My mother-in-law gave me a pile of books when we arrived in Ripon, and I started to read almost immediately - hoping I'd finish at least one so that I would not have to try and fit it into my suitcase for the trip back home.

At first glance, you'd be forgiven to dismiss it as typical chick lit. Well, it is - and it isn't. There is a lot going on, and what happens to the characters is credible and well plotted. Also, the book touches on some rather difficult issues, such as domestic violence, adoption, people with mental or physical disabilities, cruelty to animals and more.

A young woman arrives at an animal sanctuary to work at their office - presumably to gain work experience, but the reader soon learns that she has a hidden agenda. What that agenda is, though, is not easy to guess, and is fully revealed only in the last quarter of the book.

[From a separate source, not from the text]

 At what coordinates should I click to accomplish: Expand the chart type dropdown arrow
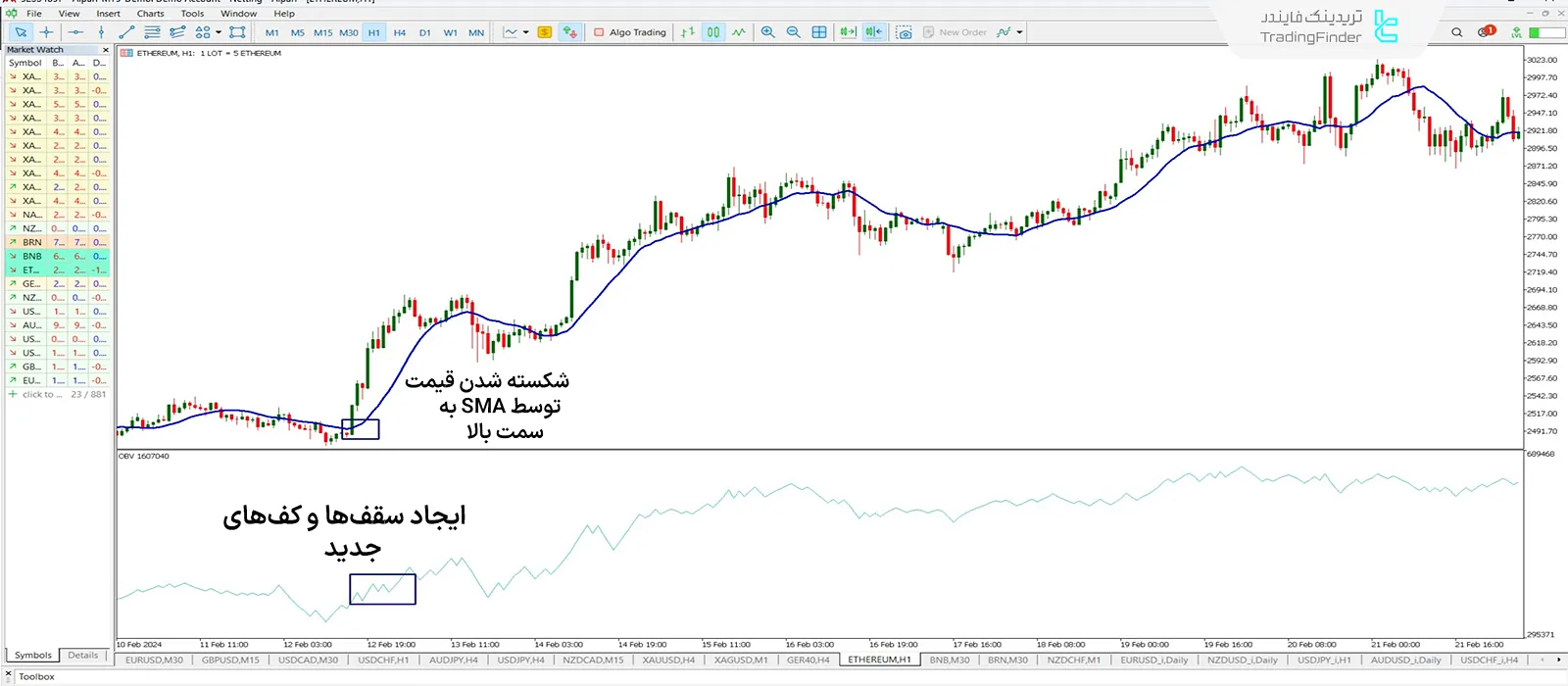click(526, 32)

The others who live and work at the sanctuary have secrets of their own, and so do the surrounding characters: the young woman's mother and her friends, whose life stories are all part of the book, as well as the rich landowning family on whose estate the sanctuary is. Of course, all comes to light eventually, and Good wins over Evil in the end.
From the first mention of the two main male and female figures, it is clear that they will get together in the end - no surprise there.
But along the way, twists and turns I did not expect make the story really interesting, and I did care enough about the people for wanting to find out what was going to happen to them next.

Places, people and the animals at the sanctuary are described very well. Milly Johnson says that she really enjoyed writing this book, having had an interest in birds of prey for a long time. That pleasure shines through, I think; not once did it feel like she just wanted to get over with a certain scene.
There is humour and seriousness, warmth and cold reality, friendship and enmity, love and hate - just like real life.

No high-brow literature, but it does neither aim nor claim to be that. A good read that kept me well entertained throughout.

6 comments:

  1. Sounds like a good "holiday read" :)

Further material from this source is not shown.